The always ON paradigm of the digital era brings in its own set of IT challenges. Today, IT systems are expected to:

Manage all incoming data. Data from a wide variety of sources and formats must be imported, normalized, sorted and managed for business applications. The volume of incoming data can vary greatly - but the systems must be able to handle it. IT systems must accommodate a wide variety of large scale data sources and formats, including Big Data technologies and integration with legacy in-house and third-party applications.


  • Enable Business Apps to sequence data, run data analysis and generate reports on demand. On demand workloads makes it difficult to predict future workloads on IT systems - but the systems must be able to handle it.
  • Ensure all Business Apps adhere to the published SLA.


This expectation on IT systems places a tremendous pressure to automate the management of all IT resources.
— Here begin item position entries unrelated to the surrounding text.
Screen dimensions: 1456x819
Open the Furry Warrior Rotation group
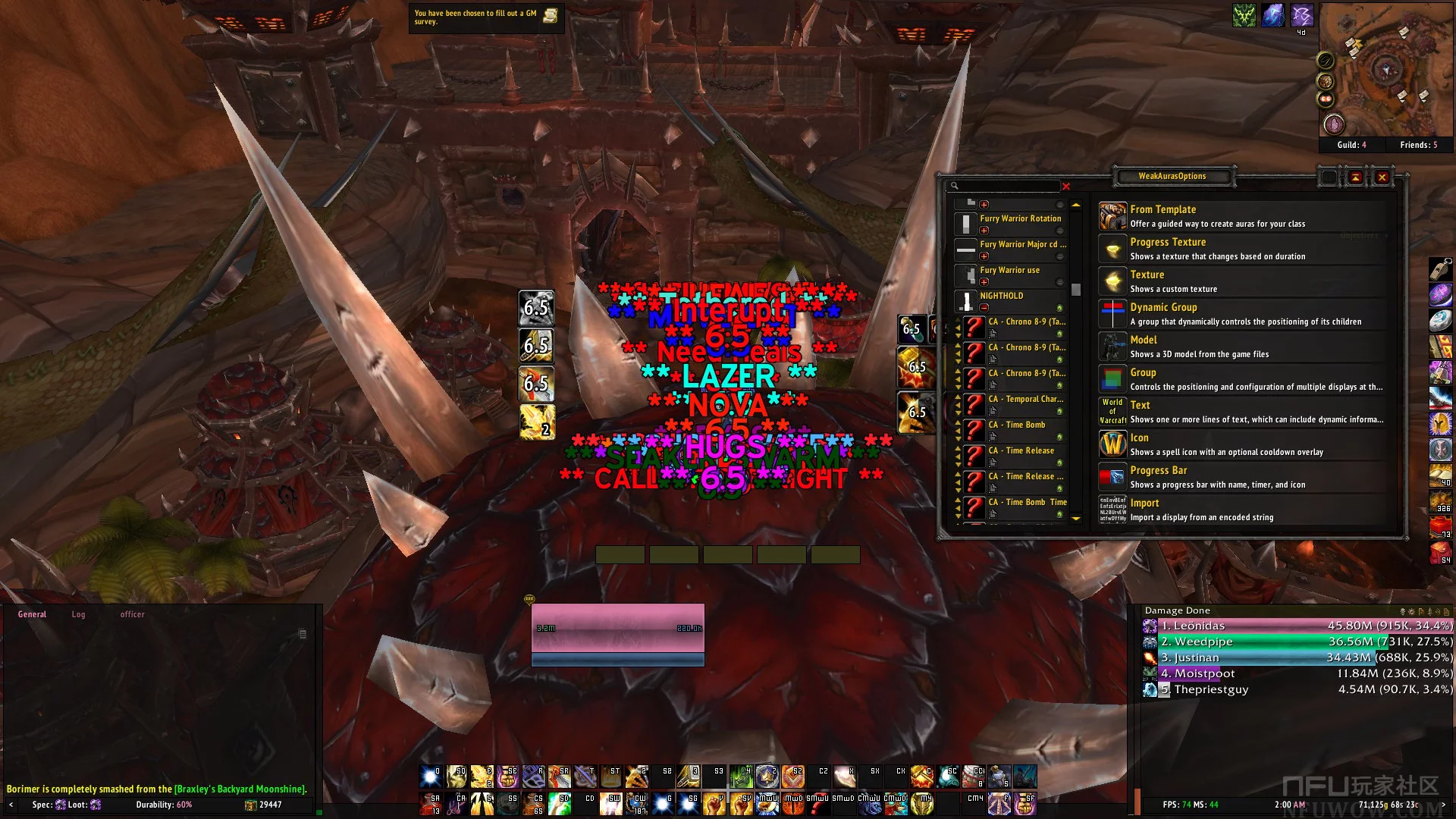[1020, 219]
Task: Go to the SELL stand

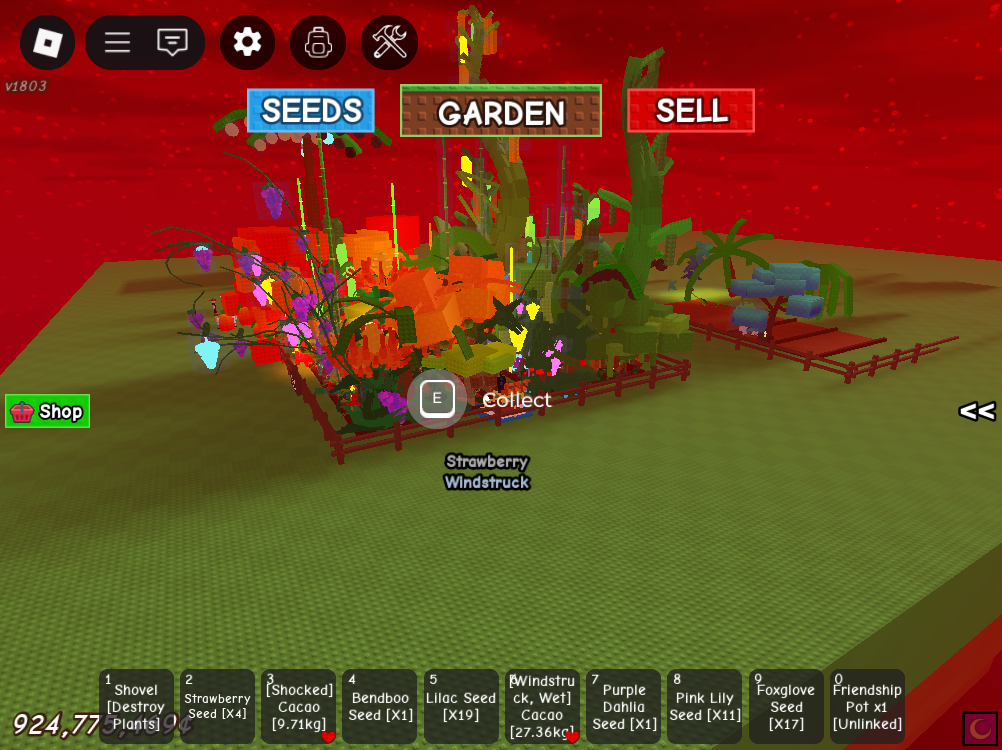Action: (691, 111)
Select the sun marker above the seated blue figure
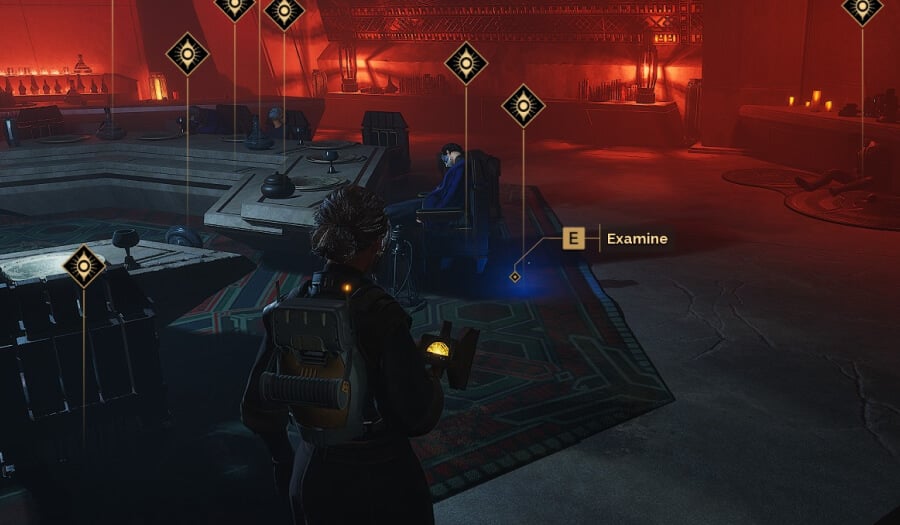This screenshot has height=525, width=900. click(x=466, y=64)
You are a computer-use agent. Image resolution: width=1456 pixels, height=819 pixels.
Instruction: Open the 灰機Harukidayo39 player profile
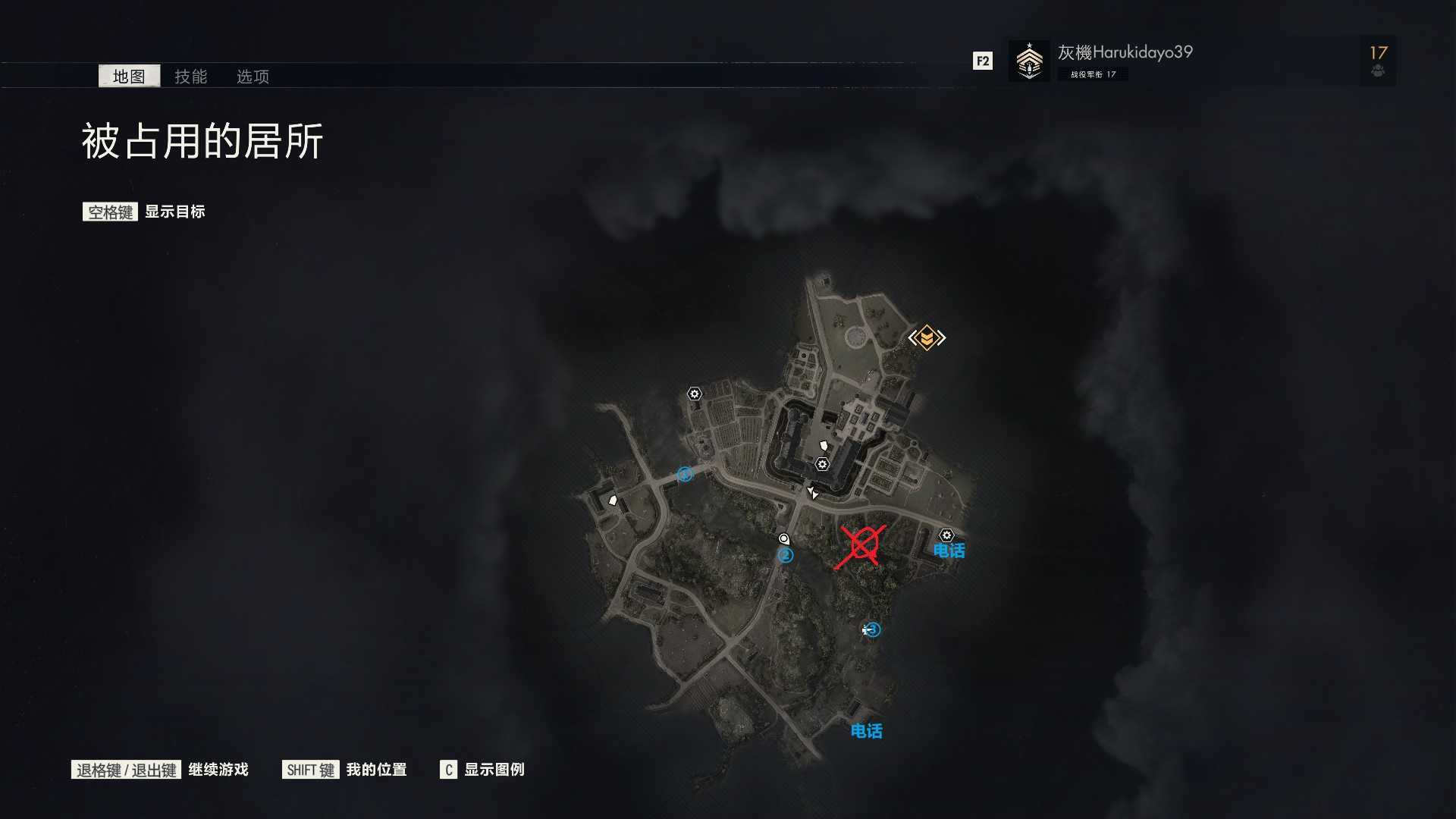click(x=1124, y=52)
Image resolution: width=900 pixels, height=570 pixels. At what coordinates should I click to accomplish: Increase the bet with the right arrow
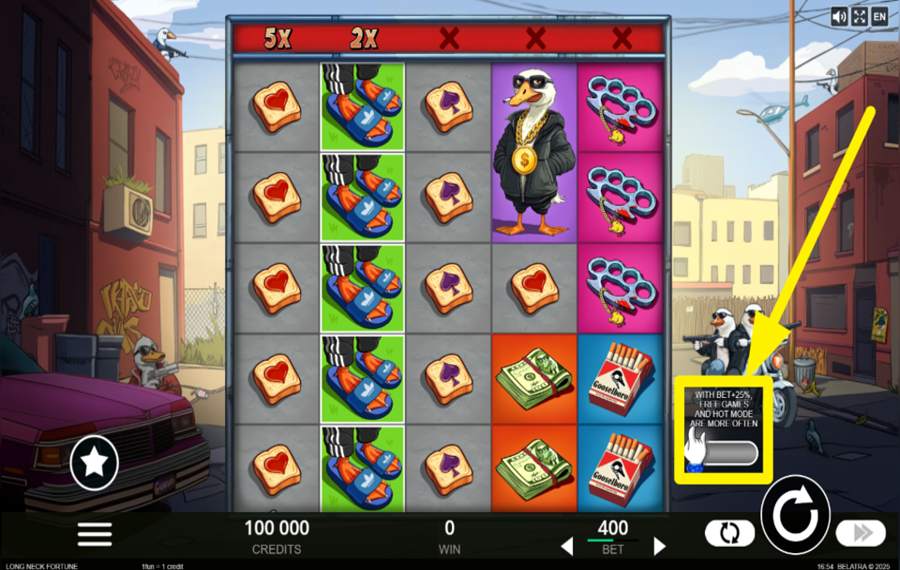(x=659, y=546)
As a result CIOs want:

  1. All workloads are effectively spread across n-tier architectures, across heterogeneous compute resources and across global data center networks.
  2. Predictively detect IT infrastructure failures, Automatically remediated failed/disrupted processes and workflows in near real time.
  3. Intelligently predict future work loads to automatically apply policies about when and where data can reside and how processes can be executed.


The traditional IT workload management solutions relied on time based scheduling to move data and integrate workloads. This is no longer sustainable as it takes too much time and delays in responses to the modern business needs. 

As a result, we need an intelligent workload automation system which can not only automate the workload management, but also made intelligent policy based decisions on how to manage business work loads.

Today, the IT industry has responded by developing plethora of automation tools such as Puppet, Chef, Ansible etc. Initially these were designed to simplify IT operations and automate IT operations - mainly support rapid application upgrades and deployments driven by the adoption of DevOps strategies.  

However, these tools have to be integrated with deep learning or machine learning systems to:

  1. Respond dynamically to unpredictable, on-demand changes in human-to-machine and machine-to-machine interactions.
  2. Anticipate, predict, and accommodate support for fluctuating workload requirements while maintaining business service-level agreements (SLAs)
  3. Reduce overall cost of operations by enabling IT generalists to take full advantage of sophisticated workload management capabilities via easy-to-use self-service interfaces, templates, and design tools.


Over the next few years, we will see a large number of automation tools that can collectively address the needs of legacy IT systems (such as ERM, Databases, Business collaboration tools: Emails, fileshare, unified communications, and  eCommerce, Webservices) and 3rd platform Business Apps - mainly entered around IoT, Big-Data, Media streaming & Mobile platforms. 

Current digital transformation of the global economy is driving all business operations and services to become more digitized, mobile, and Interactive. This leads to increasing complexity of everyday transactions - which translates to complex workflows and application architectures. For example - a single online taxi booking transactions will involve multiple queries to GIS systems, transactions and data exchanges across several legacy & modern systems.

To succeed in this demanding environment, one needs an intelligent, scalable and a flexible IT workload automation solutions.